Another slight complexity is that the Government has said it will introduce legislation this year to return the House to 35 seats.  One would expect this to pass with unanimous support, but we'll see.  For the time being I should offer projections based on both systems and on the assumption that the polled "others" vote is somewhat over the top.

On this basis I get that:

25 seats:

* The government would lose a seat in Clark, potentially to a second independent, but perhaps more likely to Labor.

* The government would be at risk of losing a seat in Lyons to the Greens (2.49 quotas vs 0.57 quotas).  In 2021 the government gained about 0.03 quotas on the Greens through the count, which isn't enough, but they might be able to beat the Greens by better splitting their vote between their leading candidates.  

Totals: Liberal 11-12 Labor 9-10 Greens 2-3 IND 1-2

35 seats:

The high and likely to be overstated IND total makes this really messy, but something like this (maybe)

Bass 4 Liberal 2 Labor 1 Green

Braddon 4 Liberal 2 Labor 1 IND or minor non-Green party

Clark 2 Liberal 2 Labor 1-2 Green 1-2 IND (2 IND if sufficiently prominent second independent or especially successful Johnston ticket)

Franklin 3 Liberal 3 Labor 1 Green

Lyons 3 Liberal 3 Labor 1 Green

Totals: Liberal 16 Labor 12 Greens 4-5 IND/other 2-3

In either case a Liberal minority government with Greens, independents and others sharing the balance of power is possible, though in the 25-seat system an all-Green balance of power could also occur.  And the number of independents could be higher if prominent independents are emboldened by the success of independents at the federal election, and by a perception that the Government may have votes to shed that Labor is not as yet picking up.  

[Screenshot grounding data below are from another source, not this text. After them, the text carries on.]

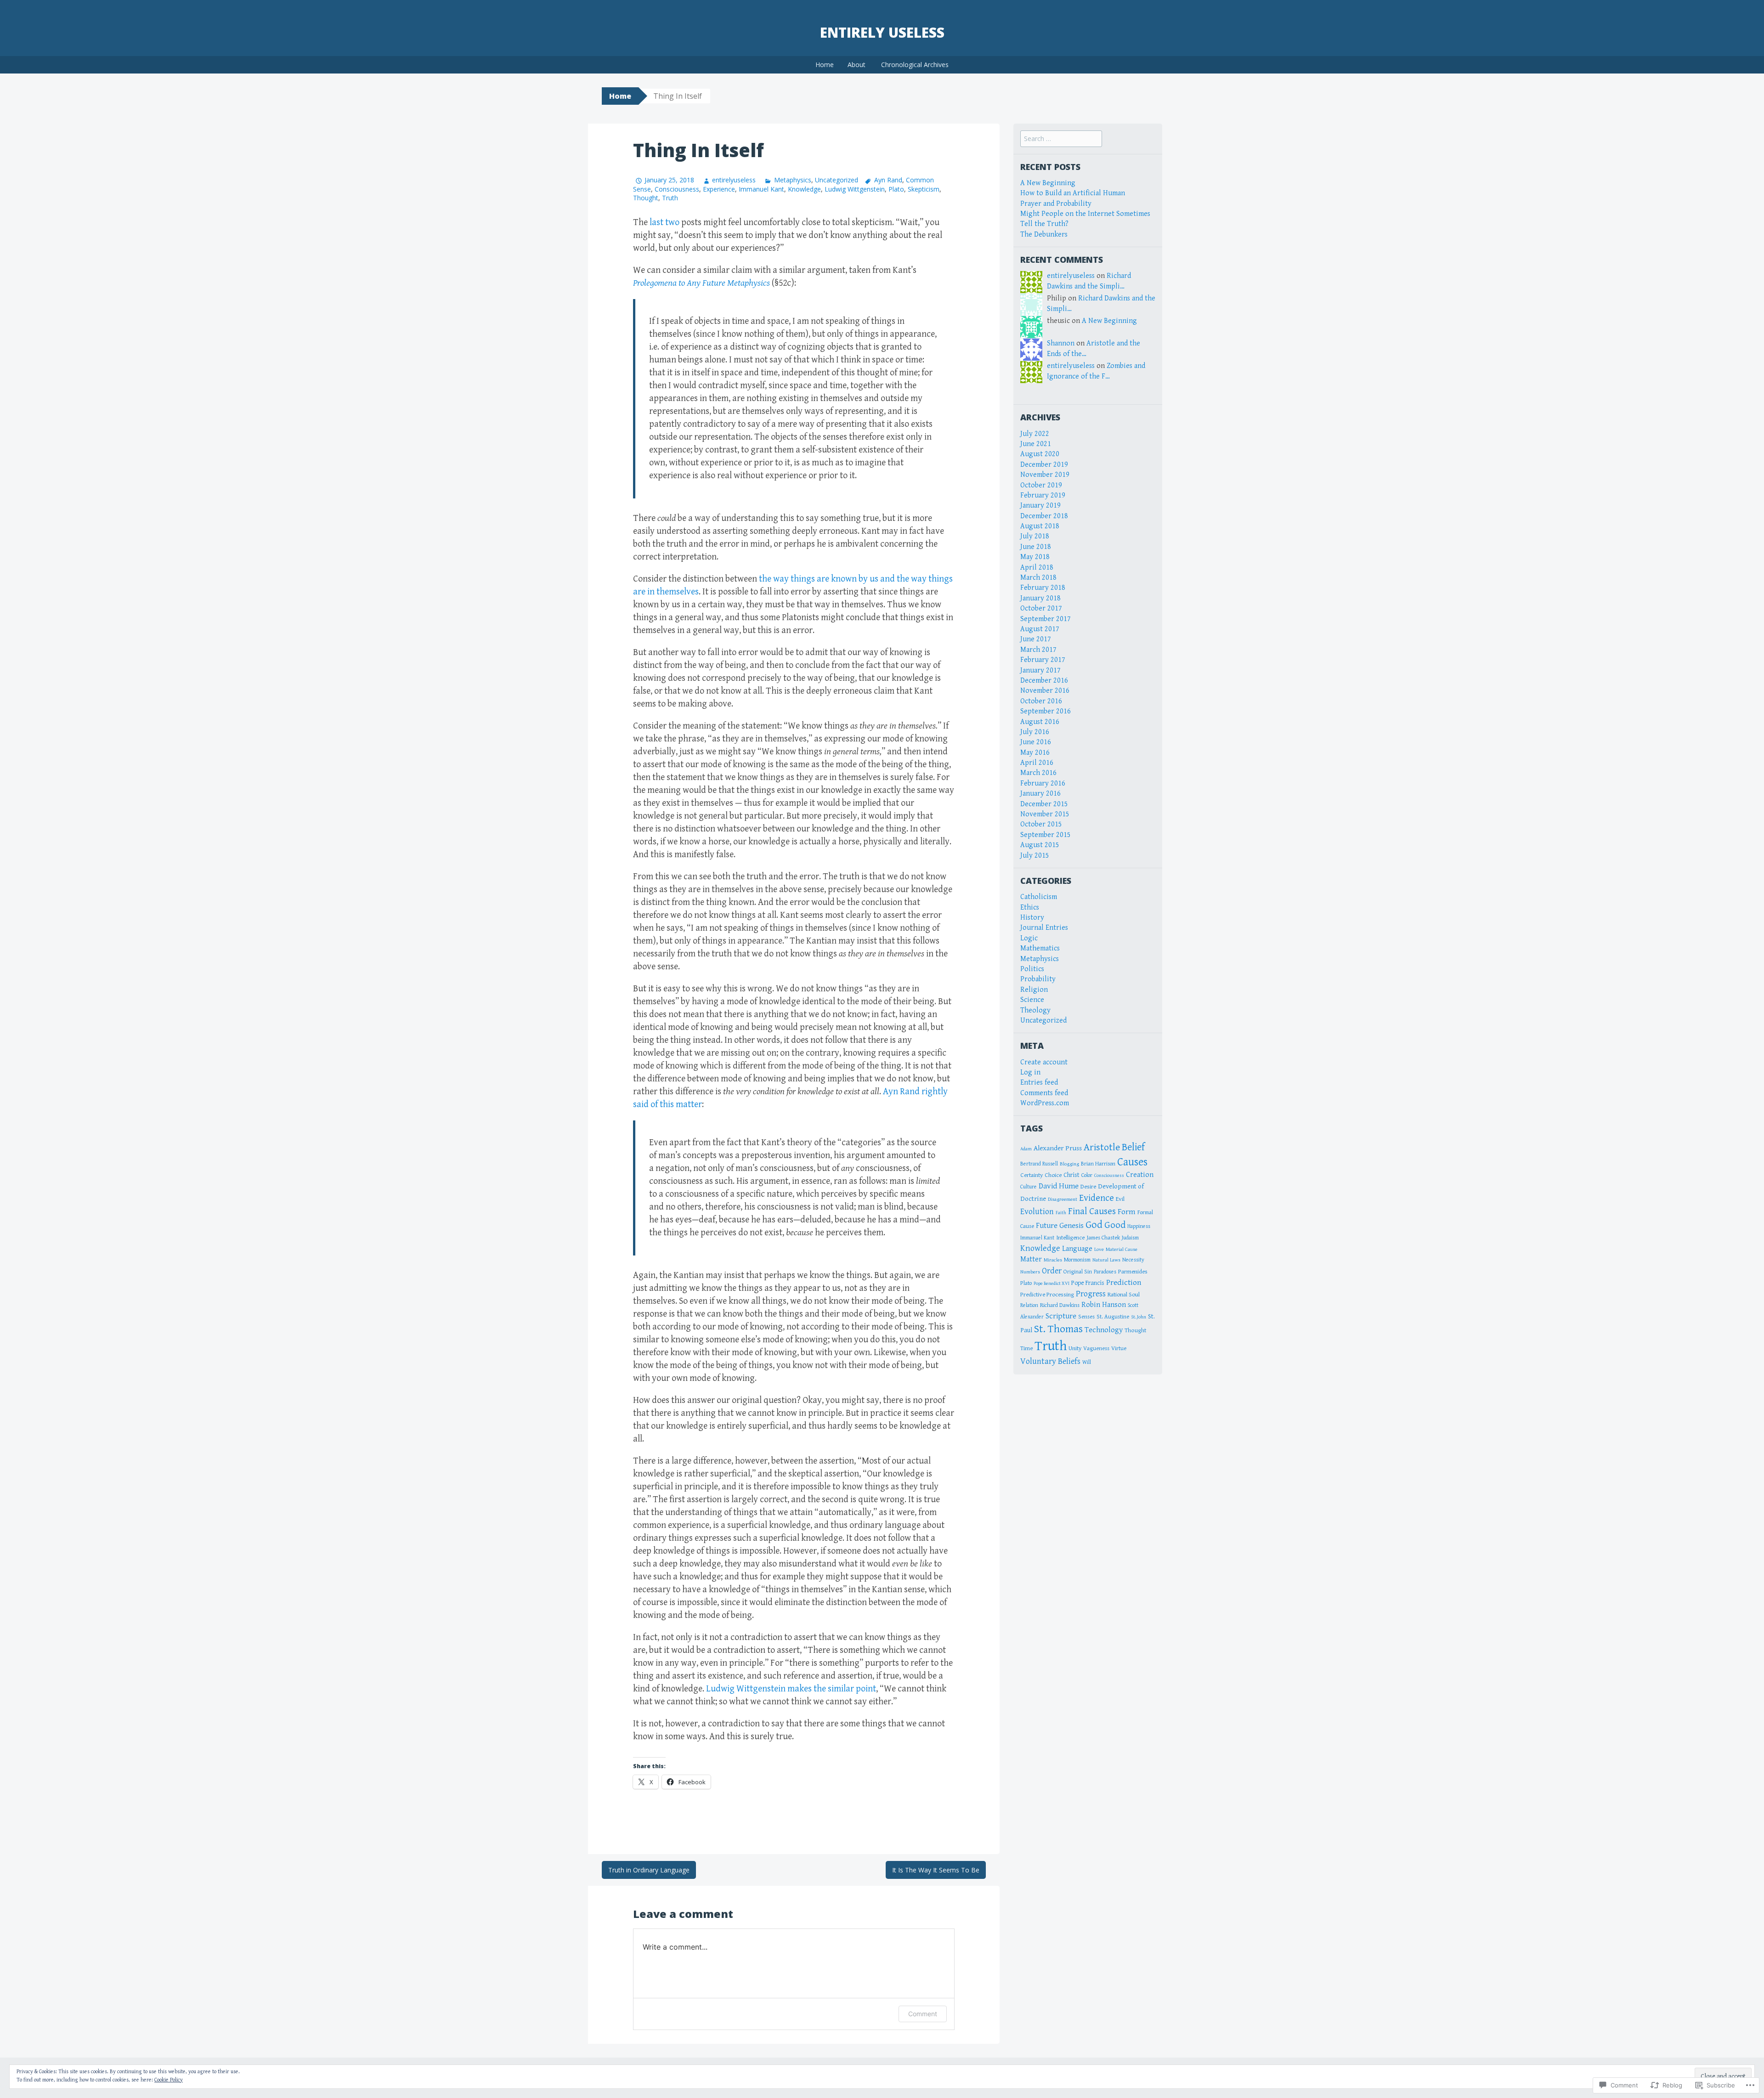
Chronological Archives (915, 64)
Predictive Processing (1047, 1294)
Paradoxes (1105, 1272)
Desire (1088, 1186)
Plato (896, 189)
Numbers (1030, 1272)
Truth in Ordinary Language (649, 1870)
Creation (1139, 1175)
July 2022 (1034, 434)
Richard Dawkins (1060, 1305)
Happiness (1138, 1226)
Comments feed (1044, 1093)
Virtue (1118, 1348)
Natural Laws (1106, 1260)
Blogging (1069, 1164)
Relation (1029, 1305)
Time (1026, 1348)
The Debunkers (1044, 234)
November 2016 (1044, 690)
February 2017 (1042, 660)
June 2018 (1035, 547)
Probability (1038, 979)
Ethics (1029, 907)
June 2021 (1035, 444)
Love (1099, 1249)
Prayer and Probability (1055, 203)
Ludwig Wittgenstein (855, 189)
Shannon (1060, 343)
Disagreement (1062, 1199)
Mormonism (1077, 1259)
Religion (1034, 989)
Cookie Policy (168, 2080)
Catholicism (1038, 897)
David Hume (1059, 1186)
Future (1046, 1225)
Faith (1061, 1213)
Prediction (1124, 1282)
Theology (1035, 1010)
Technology (1104, 1330)
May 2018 (1035, 557)
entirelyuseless (734, 179)
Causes (1132, 1162)
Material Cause (1121, 1249)
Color (1086, 1175)
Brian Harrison (1098, 1163)
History (1032, 917)
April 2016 (1036, 762)
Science (1032, 999)
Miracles (1053, 1260)
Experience (719, 189)
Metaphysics (792, 179)
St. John (1138, 1317)
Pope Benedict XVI (1051, 1283)
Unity (1075, 1348)
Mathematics (1040, 948)
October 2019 (1041, 485)
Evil (1120, 1199)
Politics (1032, 969)
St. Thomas (1058, 1329)
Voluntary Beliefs (1050, 1361)
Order (1052, 1271)
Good (1114, 1225)
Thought (645, 197)
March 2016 (1038, 773)
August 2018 (1039, 526)
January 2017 (1040, 670)
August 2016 (1039, 722)
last (656, 222)
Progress (1091, 1294)
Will (1086, 1362)
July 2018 (1034, 536)
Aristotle (1102, 1147)
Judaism (1130, 1238)
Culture (1028, 1187)
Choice (1053, 1175)
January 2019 (1040, 505)
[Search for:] (1061, 139)
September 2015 (1045, 835)
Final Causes (1092, 1211)
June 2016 (1035, 742)
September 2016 (1045, 711)
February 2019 (1042, 495)
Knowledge (804, 189)
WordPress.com (1044, 1103)
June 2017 (1035, 639)
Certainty (1031, 1175)
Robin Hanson (1103, 1305)
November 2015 (1044, 814)
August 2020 (1039, 454)
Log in (1030, 1072)
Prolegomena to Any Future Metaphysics (701, 283)
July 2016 (1034, 732)
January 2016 (1040, 793)
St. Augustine (1113, 1316)
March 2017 (1038, 649)
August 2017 (1039, 629)
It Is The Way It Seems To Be (935, 1870)
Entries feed (1039, 1082)
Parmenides (1133, 1271)
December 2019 (1044, 464)
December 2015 (1044, 804)
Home (824, 64)
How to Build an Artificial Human (1072, 193)
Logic (1029, 938)
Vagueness (1096, 1348)
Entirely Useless (882, 32)
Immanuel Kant (761, 189)
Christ (1071, 1175)
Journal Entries (1044, 927)
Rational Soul (1124, 1294)
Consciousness (677, 189)
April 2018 (1036, 567)
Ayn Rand (888, 179)
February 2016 (1042, 783)
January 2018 (1040, 598)
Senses (1086, 1316)
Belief (1133, 1147)
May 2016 (1035, 752)
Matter (1031, 1259)
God (1094, 1225)
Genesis (1071, 1225)
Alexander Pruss (1058, 1148)
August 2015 (1039, 845)
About (856, 64)
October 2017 (1041, 608)
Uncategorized (836, 179)
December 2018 (1044, 516)
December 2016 (1044, 680)
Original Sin (1077, 1271)
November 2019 (1044, 474)
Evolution (1037, 1211)
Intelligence (1070, 1237)
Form (1127, 1211)
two (672, 222)
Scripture (1061, 1316)
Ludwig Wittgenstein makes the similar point (791, 1689)
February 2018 (1042, 587)
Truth (670, 197)
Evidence (1096, 1198)
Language (1077, 1248)
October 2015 (1041, 824)
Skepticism (923, 189)
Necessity (1133, 1260)
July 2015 (1034, 855)
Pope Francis (1087, 1283)
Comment (922, 2014)
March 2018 (1038, 577)
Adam (1026, 1149)
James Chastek (1103, 1237)
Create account (1044, 1062)
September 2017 (1045, 619)
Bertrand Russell (1039, 1164)
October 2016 (1041, 701)
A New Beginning (1047, 183)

Past Tasmanian elections suggest that numbers at this stage are merely a snapshot and that voting intention can move a lot in election leadups.  What I will most have my eye on is whether we start to see polling where neither side appears able to reach a majority or where Labor ever reaches the lead.

The poll follows mixed signals from other elections recently (and Tasmanians separate elections of different kinds pretty well anyway).  The Liberals performed very well in Tasmania at the federal election, with the assistance of candidate issues falling on their side rather than Labor's as in 2019.  There is some speculation that the Liberals travelling better at state level had something to do with it - but I'm not sure about that.  The recent Legislative Council elections saw neither major party covered in glory in Huon, where the Liberals came fourth after preferences while Labor dropped the seat to independent Dean Harriss in the first case of an independent gain from a major party since 2011.  Labor did retain Elwick easily against minor opposition, and that they didn't attract anyone scarier would itself be a sort of a victory.  The Greens did very well in the LegCo, and also in the federal election, so given that the current poll is mostly pre-Depp it's very mildly interesting that they've only gained one point in this one.

It's notable that EMRS is now a part of the C|T Group (formerly Crosby Textor, well-known internal pollsters for the right) and also that it has recently expanded operations to the eastern seaboard.  Internal polls by EMRS were frequently mentioned on the campaign trail (not always kindly) but no results surfaced publicly that I am aware of.